Malgré la pandémie de Covid-19, la Nasa et SpaceX poursuivent les préparatifs de la mission historique du 27 mai, quand pour la première fois depuis 2011, des astronautes s'envoleront dans l'espace depuis les Etats-Unis et non à bord d'une fusée russe.

Le 27 mai à 16H42 locales (20H42 GMT), au mythique Centre spatial Kennedy de Floride d'où Neil Armstrong et ses coéquipiers décollèrent pour la Lune, une fusée Falcon 9 de la société créée par Elon Musk allumera ses moteurs avec fixée à son sommet une capsule flambant neuve baptisée Crew Dragon.

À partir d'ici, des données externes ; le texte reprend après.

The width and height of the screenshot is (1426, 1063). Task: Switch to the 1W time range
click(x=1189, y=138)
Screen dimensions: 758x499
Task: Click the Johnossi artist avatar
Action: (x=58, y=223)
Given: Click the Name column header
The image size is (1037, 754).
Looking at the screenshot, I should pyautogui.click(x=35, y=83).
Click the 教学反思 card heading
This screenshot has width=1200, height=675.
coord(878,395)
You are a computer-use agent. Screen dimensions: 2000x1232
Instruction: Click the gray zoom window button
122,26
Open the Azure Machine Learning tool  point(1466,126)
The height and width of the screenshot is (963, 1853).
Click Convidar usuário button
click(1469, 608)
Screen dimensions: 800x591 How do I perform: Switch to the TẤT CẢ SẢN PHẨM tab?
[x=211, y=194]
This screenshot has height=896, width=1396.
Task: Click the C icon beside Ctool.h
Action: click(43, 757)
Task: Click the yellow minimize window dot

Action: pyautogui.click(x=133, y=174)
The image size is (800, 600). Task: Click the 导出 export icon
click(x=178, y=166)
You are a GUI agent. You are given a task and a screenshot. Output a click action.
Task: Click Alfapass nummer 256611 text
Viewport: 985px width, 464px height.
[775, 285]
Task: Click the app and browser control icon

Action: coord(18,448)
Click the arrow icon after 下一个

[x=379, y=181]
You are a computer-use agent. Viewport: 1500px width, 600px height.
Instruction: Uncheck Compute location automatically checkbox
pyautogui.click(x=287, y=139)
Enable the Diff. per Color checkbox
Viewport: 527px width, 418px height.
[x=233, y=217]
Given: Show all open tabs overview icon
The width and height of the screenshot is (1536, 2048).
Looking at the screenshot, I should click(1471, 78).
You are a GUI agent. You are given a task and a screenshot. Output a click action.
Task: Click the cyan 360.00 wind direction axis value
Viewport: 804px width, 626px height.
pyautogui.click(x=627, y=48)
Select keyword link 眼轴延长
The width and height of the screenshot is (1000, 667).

Y seront sanglés les astronautes américains Bob Behnken et Doug Hurley, direction: la Station spatiale internationale.

Les deux hommes s'entraînent depuis des années pour cette mission de démonstration à forte dimension géopolitique: si l'appareil remplit ses promesses, les Etats-Unis n'auront plus à acheter des sièges dans les Soyouz russes, les seuls véhicules capables de rallier la station depuis que les navettes américaines ont été mises à la retraite après trente ans de service il y a neuf ans.

A cela s'ajoute la concrétisation d'un nouveau modèle économique pour l'illustre agence spatiale: la Nasa a investi des milliards dans le développement du vaisseau et d'un autre par Boeing, mais en tant que cliente, sur la base d'un contrat de service, où SpaceX et Boeing devront chacun assurer six allers-retours vers l'ISS. Un modèle censé éviter les gouffres financiers des programmes précédents, ou de celui de la future fusée lourde SLS qui vise la Lune en 2024.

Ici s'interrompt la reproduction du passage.